“There’s not a big difference with Jonas Vingegaard” – João Almeida hunts Giro d'Italia glory inspired by Tadej Pogacar & Cristiano Ronaldo

Cycling
Monday, 12 January 2026 at 17:00
JoaoAlmeida
João Almeida is not talking like a rider making up numbers. When he looks back at La Vuelta a Espana 2025 and forward to the 2026 Giro d'Italia, the message is clear. He believes the gap to the very top is small, manageable, and shrinking.
At the Vuelta last season, Almeida finished second overall behind Jonas Vingegaard, exactly 1 minute 16 seconds down after three weeks of racing. That result now frames how he sees his own future. The Portuguese rider is not discouraged by finishing runner-up. He sees it as proof that winning a Grand Tour is realistic.
“The objective at the Giro will be to win it, and I will do everything I can to make it a reality,” Almeida said in conversation with Gazzetta dello Sport. Reflecting on his duel with Vingegaard in Spain, he added: “At the Vuelta, a few months ago, there was not a big difference with Vingegaard. He was coming from the Tour and probably was not at his best… But neither was I.”
Those words are not bravado. They are grounded in experience. Almeida has now stood on the podium of multiple Grand Tours and has spent long stretches in leader’s jerseys. But it was the 2020 Giro d'Italia that first convinced him he belonged at the very top. “Yes, it was a decisive experience for me,” he said of that race. “I was young, I had a lot to learn, and those three weeks were a wonderful journey of growth.”

#### [DATA SHOWN]
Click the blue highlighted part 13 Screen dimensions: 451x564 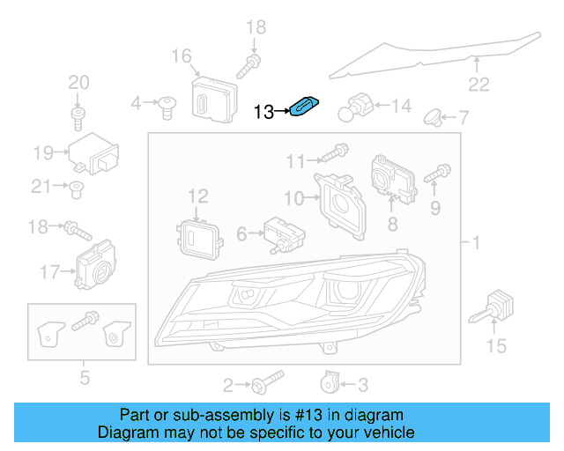pyautogui.click(x=303, y=107)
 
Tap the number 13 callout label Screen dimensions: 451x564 pyautogui.click(x=263, y=112)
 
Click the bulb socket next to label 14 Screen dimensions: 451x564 pyautogui.click(x=360, y=106)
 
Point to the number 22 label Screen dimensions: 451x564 pyautogui.click(x=478, y=85)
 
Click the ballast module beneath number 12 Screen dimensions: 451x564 pyautogui.click(x=197, y=235)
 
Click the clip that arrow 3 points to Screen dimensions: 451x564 pyautogui.click(x=328, y=381)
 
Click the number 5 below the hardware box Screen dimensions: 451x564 pyautogui.click(x=85, y=380)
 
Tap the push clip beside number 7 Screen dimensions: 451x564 pyautogui.click(x=434, y=115)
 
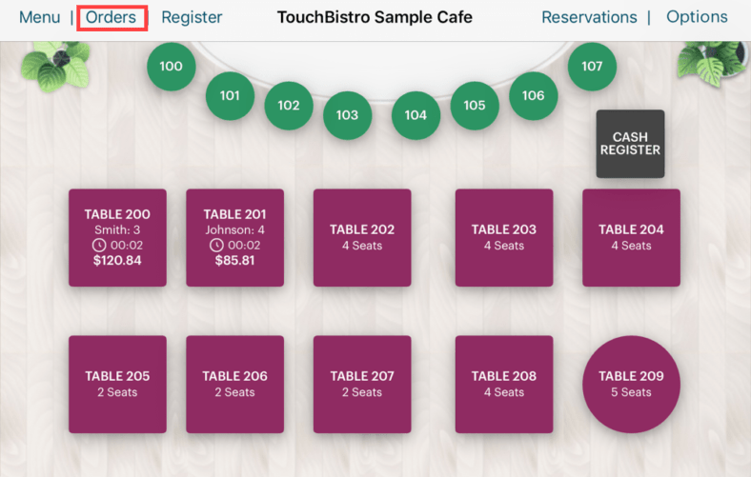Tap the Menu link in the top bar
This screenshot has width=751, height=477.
39,17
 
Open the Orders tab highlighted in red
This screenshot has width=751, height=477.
111,17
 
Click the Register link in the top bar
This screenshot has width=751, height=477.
192,17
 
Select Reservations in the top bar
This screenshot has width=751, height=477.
589,17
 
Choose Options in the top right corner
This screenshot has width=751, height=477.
697,17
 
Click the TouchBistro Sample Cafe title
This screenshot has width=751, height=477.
375,17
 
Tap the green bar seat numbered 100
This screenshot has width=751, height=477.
172,67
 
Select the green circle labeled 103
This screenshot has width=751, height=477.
347,115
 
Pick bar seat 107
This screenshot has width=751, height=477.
592,67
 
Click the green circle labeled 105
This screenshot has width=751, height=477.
475,106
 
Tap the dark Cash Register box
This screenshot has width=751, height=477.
630,144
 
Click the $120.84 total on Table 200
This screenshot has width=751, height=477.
117,260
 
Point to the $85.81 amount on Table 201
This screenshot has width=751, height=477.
234,260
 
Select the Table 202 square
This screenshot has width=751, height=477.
362,237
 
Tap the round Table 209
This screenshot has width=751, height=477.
630,384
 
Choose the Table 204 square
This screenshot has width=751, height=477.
631,237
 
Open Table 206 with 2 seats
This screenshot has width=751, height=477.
234,384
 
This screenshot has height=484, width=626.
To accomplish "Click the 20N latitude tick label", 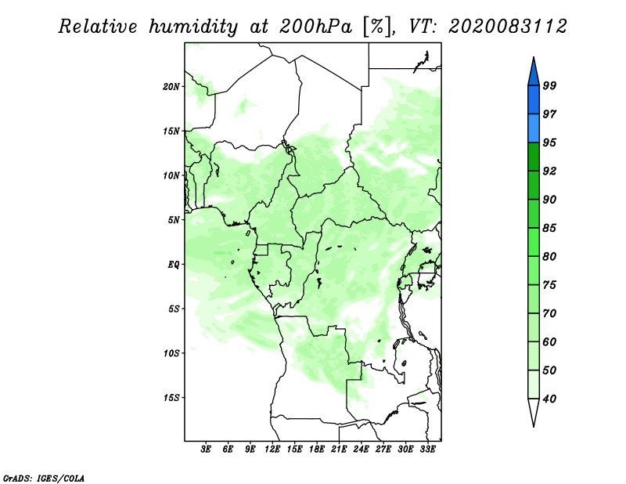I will tap(171, 86).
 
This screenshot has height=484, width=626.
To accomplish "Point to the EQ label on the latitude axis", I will tap(174, 265).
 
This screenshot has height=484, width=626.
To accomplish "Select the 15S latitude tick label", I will tap(171, 398).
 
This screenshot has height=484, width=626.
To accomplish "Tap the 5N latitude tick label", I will tap(174, 220).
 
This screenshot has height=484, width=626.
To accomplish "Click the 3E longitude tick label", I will tap(207, 450).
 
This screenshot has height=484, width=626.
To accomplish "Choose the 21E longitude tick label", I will tap(339, 450).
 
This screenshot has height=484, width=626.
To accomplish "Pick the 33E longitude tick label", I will tap(427, 450).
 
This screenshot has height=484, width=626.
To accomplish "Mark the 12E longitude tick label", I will tap(272, 450).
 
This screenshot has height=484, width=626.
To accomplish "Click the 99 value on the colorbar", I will tap(549, 86).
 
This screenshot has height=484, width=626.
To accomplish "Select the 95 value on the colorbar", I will tap(549, 143).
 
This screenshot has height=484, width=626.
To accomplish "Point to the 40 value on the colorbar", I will tap(549, 399).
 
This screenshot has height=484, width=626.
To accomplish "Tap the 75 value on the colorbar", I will tap(549, 285).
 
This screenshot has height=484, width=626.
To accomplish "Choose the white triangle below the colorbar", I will tap(533, 413).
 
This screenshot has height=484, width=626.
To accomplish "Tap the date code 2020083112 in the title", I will tap(508, 27).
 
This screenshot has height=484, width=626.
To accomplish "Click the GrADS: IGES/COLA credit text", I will tap(43, 477).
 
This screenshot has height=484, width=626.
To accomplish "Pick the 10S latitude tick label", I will tap(171, 353).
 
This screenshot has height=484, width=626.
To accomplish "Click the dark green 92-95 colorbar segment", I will tap(533, 157).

#### [DIRECTIVES]
- a) Do these statements agree with the article on João Almeida? Answer yes or no for each, and quote the deciding words of the article. (i) Almeida finished second overall at the Vuelta behind Jonas Vingegaard. (ii) Almeida finished two minutes behind the winner of the Vuelta. (iii) The 2020 Tour de France first convinced Almeida that he belonged at the very top.
- b) Rewrite the stretch of the article on João Almeida from "At the Vuelta last" through "Tour is realistic.", changing "runner-up" to "second".
- c) Continue the article on João Almeida, picking up after its final sentence.

#### [OUTPUTS]
- a)
(i) Yes: "Almeida finished second overall behind Jonas Vingegaard"
(ii) No: "exactly 1 minute 16 seconds down after three weeks of racing"
(iii) No: "it was the 2020 Giro d'Italia that first convinced him he belonged at the very top"

- b)
At the Vuelta last season, Almeida finished second overall behind Jonas Vingegaard, exactly 1 minute 16 seconds down after three weeks of racing. That result now frames how he sees his own future. The Portuguese rider is not discouraged by finishing second. He sees it as proof that winning a Grand Tour is realistic.

- c)
The Vingegaard benchmark

Vingegaard is now the measuring stick. At La Vuelta 2025, their rivalry became a genuine two-rider contest through much of the race, with Almeida close enough to believe that the final step is no longer out of reach. “Every year I have improved, and I have the feeling that it can happen again in 2026,” Almeida said. “I say that realistically.”
That realism is central to how he talks about winning a Grand Tour. There is no talk of destiny or guarantees. Only of progression, detail, and belief built from evidence. “I know my body very well. I know how to listen to it. I have a clear perception of how far I can go,” he explained when asked about his greatest strength as an athlete.
For Almeida, that self knowledge is what turns a second place into a future plan rather than a ceiling.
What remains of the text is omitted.